O Banco Central Europeu lançou o roteiro do Appia para orientar o desenvolvimento de mercados financeiros grossistas tokenizados. O plano descreve como a Europa pode integrar a tecnologia de livro-razão distribuído com a infraestrutura financeira existente. A estrutura foca na liquidação apoiada em dinheiro do banco central. Além disso, o roteiro apresenta o Pontes, um novo sistema de liquidação projetado para ambientes de livro-razão distribuído.
ÚLTIMA HORA: O Banco Central Europeu (BCE) revela seu roteiro “Appia”, um plano estratégico para construir mercados financeiros grossistas tokenizados apoiados em dinheiro do banco central.
O roteiro inclui o “Pontes”, uma solução de liquidação DLT prevista para lançar no terceiro trimestre de 2026, que irá conectar o mercado…
— EveryX (@everyx_io) 11 de março de 2026
O BCE estruturou o roteiro em torno de duas iniciativas conectadas.
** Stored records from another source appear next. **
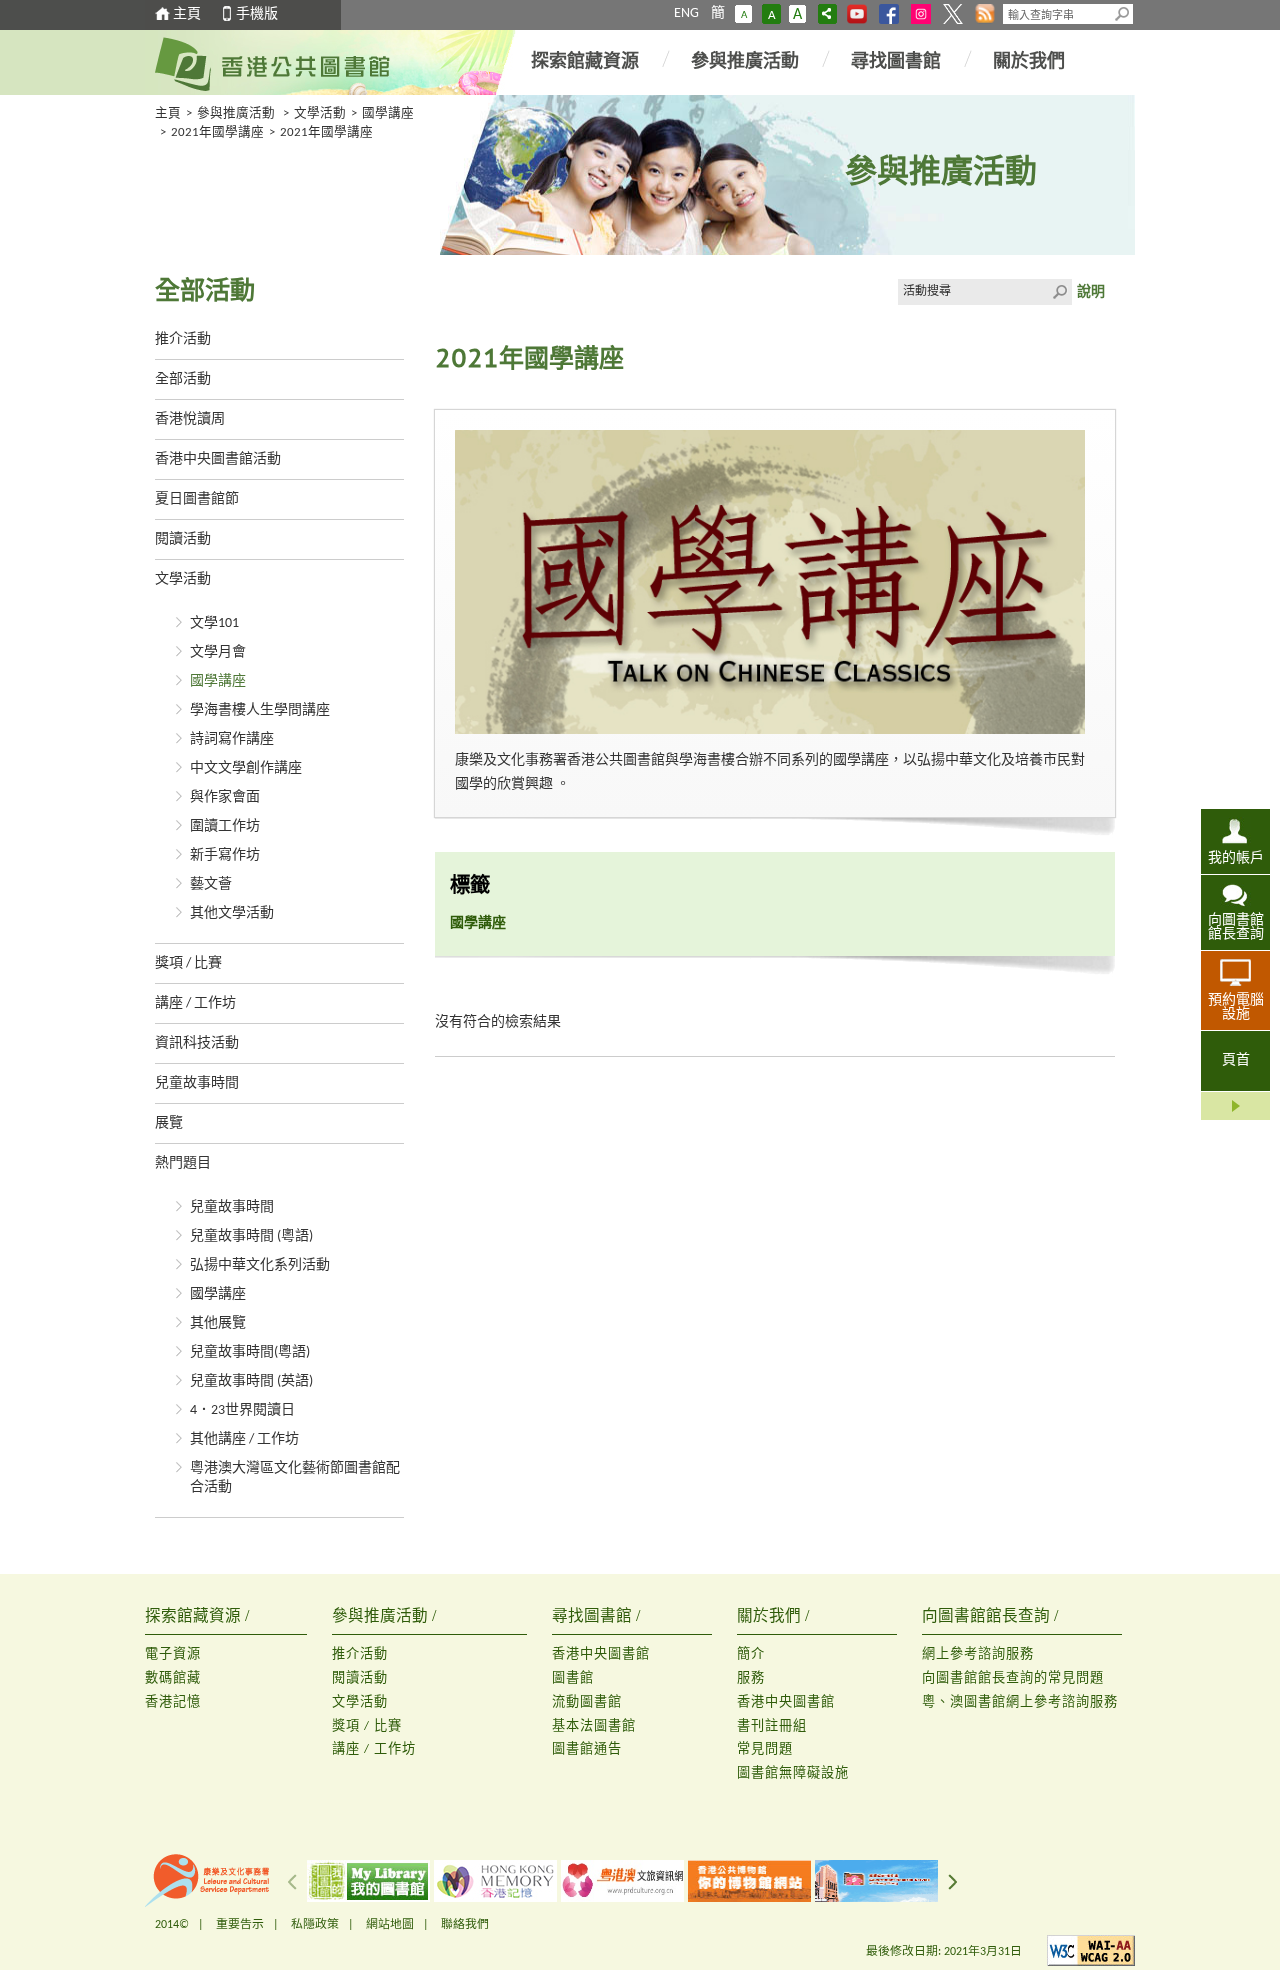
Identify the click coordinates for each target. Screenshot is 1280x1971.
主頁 (187, 14)
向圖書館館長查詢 (1236, 927)
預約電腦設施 (1236, 1007)
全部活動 (183, 379)
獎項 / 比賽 (188, 963)
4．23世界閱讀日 (242, 1410)
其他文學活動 (232, 913)
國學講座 (388, 114)
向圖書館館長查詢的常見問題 (1013, 1678)
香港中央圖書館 (601, 1654)
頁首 (1236, 1060)
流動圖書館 (587, 1702)
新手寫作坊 (225, 855)
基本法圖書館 (594, 1726)
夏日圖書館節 (197, 499)
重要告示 (240, 1925)
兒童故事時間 (197, 1083)
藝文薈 (211, 884)
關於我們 (1029, 62)
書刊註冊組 (772, 1726)
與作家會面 (225, 797)
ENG (686, 13)
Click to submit (1059, 292)
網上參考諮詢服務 (978, 1654)
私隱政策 (315, 1925)
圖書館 (573, 1678)
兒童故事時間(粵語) (250, 1352)
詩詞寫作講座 (232, 739)
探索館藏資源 (585, 62)
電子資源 (173, 1654)
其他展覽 (218, 1323)
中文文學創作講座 (246, 768)
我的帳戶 (1236, 858)
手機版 (257, 14)
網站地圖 (390, 1925)
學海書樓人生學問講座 (260, 710)
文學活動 (320, 114)
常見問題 (765, 1749)
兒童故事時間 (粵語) (251, 1236)
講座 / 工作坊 (195, 1003)
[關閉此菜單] (1235, 1106)
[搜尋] (1123, 14)
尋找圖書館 (896, 62)
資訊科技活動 (197, 1043)
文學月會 (218, 652)
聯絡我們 (465, 1925)
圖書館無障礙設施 (793, 1773)
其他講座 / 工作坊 (244, 1439)
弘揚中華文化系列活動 (260, 1265)
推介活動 (183, 339)
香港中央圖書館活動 (218, 459)
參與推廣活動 (745, 62)
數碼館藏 (173, 1678)
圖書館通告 (587, 1749)
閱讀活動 (183, 539)
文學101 (214, 623)
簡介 (751, 1654)
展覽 (169, 1123)
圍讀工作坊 (225, 826)
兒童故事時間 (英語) (251, 1381)
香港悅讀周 (190, 419)
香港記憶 (173, 1702)
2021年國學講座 (217, 133)
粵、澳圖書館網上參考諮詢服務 (1020, 1702)
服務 (751, 1678)
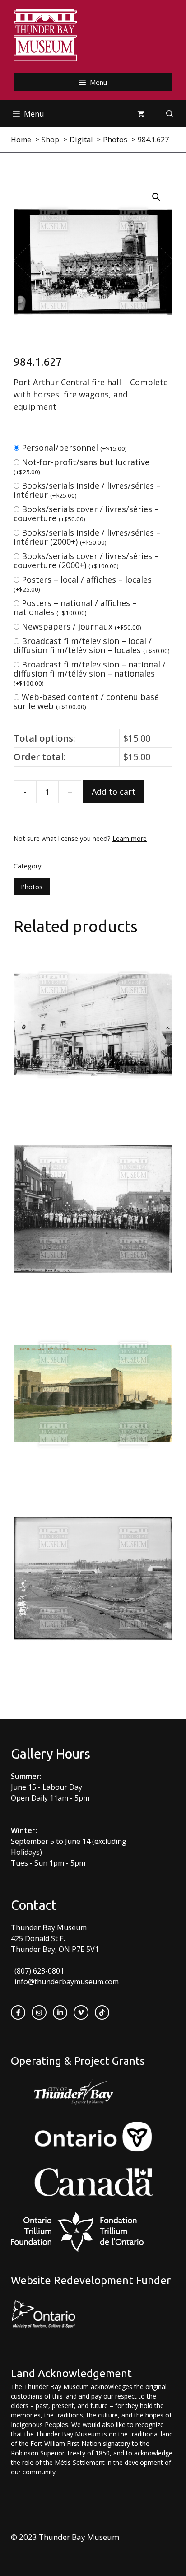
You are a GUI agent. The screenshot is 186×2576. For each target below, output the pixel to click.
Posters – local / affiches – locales (83, 583)
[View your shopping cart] (140, 113)
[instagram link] (39, 2012)
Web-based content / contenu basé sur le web (86, 701)
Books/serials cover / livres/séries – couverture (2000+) (86, 560)
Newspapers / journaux (81, 626)
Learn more (129, 838)
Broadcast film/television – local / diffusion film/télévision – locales (92, 645)
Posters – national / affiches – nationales (75, 607)
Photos (31, 886)
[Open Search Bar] (169, 113)
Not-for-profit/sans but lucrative (81, 466)
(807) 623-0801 (39, 1971)
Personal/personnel (74, 447)
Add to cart (113, 791)
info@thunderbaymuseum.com (66, 1982)
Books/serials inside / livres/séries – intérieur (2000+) (87, 537)
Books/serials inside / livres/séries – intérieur (87, 490)
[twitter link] (81, 2012)
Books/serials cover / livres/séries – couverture (86, 513)
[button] (156, 197)
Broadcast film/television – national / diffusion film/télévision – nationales (90, 673)
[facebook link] (18, 2012)
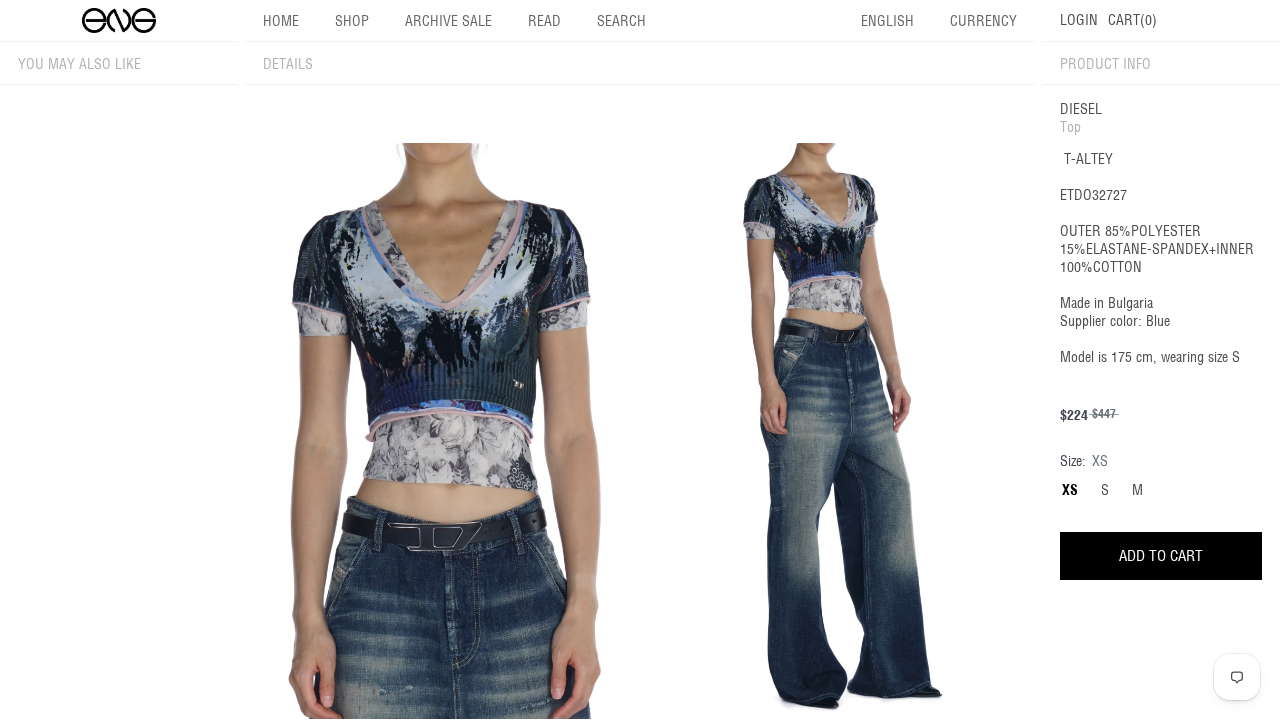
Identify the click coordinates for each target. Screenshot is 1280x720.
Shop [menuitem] (352, 21)
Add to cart (1161, 555)
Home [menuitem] (281, 21)
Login (1079, 20)
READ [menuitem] (544, 21)
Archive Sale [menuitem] (448, 21)
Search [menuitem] (621, 21)
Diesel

O Pontes serve como a solução técnica de liquidação usando tecnologia de livro-razão distribuído. Enquanto isso, o Appia atua como a estrutura estratégica mais ampla para um ecossistema financeiro tokenizado. Juntas, ambas as iniciativas visam modernizar a infraestrutura do mercado financeiro, mantendo a supervisão do banco central.
O BCE agendou o lançamento do sistema Pontes para o terceiro trimestre de 2026. As autoridades esperam que o sistema conecte a infraestrutura de mercado de ativos digitais com o ambiente de pagamento do Eurosistema.
O Pontes constitui o núcleo operacional do roteiro do Appia. O sistema introduz uma solução de liquidação baseada em tecnologia de livro-razão distribuído operada pelo Eurosistema. Este sistema permitirá a liquidação de transações de mercado usando dinheiro do banco central. Consequentemente, a estrutura visa manter padrões confiáveis de liquidação em mercados tokenizados emergentes.
O Eurosistema inclui o BCE e os bancos centrais nacionais dos Estados-membros da zona do euro. Essas instituições gerenciam coletivamente a política monetária e a infraestrutura financeira em toda a zona do euro. Portanto, o Pontes opera dentro da estrutura existente do Eurosistema.
Além disso, o Pontes planeja conectar infraestruturas de livro-razão distribuído com os Serviços TARGET do Eurosistema. Os Serviços TARGET gerenciam pagamentos e liquidações denominados em euro por toda a Europa. Atualmente, suportam grandes instituições financeiras e sistemas de pagamento.
Os Serviços TARGET incluem vários componentes principais dentro do sistema de pagamento europeu. O TARGET2 processa pagamentos de alto valor em euro entre bancos e instituições. Enquanto isso, o T2S apoia a liquidação de valores mobiliários nos mercados financeiros. Além disso, o TIPS possibilita pagamentos instantâneos entre instituições participantes.
O Pontes busca conectar infraestruturas de mercado baseadas em livro-razão distribuído com esses sistemas. As autoridades esperam que essa conexão suporte liquidações seguras entre mercados tokenizados e sistemas de pagamento tradicionais.
Junto à publicação do roteiro, o BCE lançou um processo de consulta pública. O banco convidou participantes do setor público e privado a revisarem a estrutura. As partes interessadas podem enviar feedback sobre a estrutura do roteiro e a abordagem de implementação.
A consulta inclui duas etapas de participação distintas. A primeira coleta comentários sobre os capítulos do roteiro. As autoridades podem publicar essas respostas juntamente com o nome do respondente.
A segunda etapa permite que os participantes proponham contribuições para a infraestrutura do Appia. Essas respostas permanecem confidenciais e apoiam a participação direta no desenvolvimento futuro. Portanto, a consulta visa envolver instituições financeiras, fornecedores de tecnologia e operadores de infraestrutura.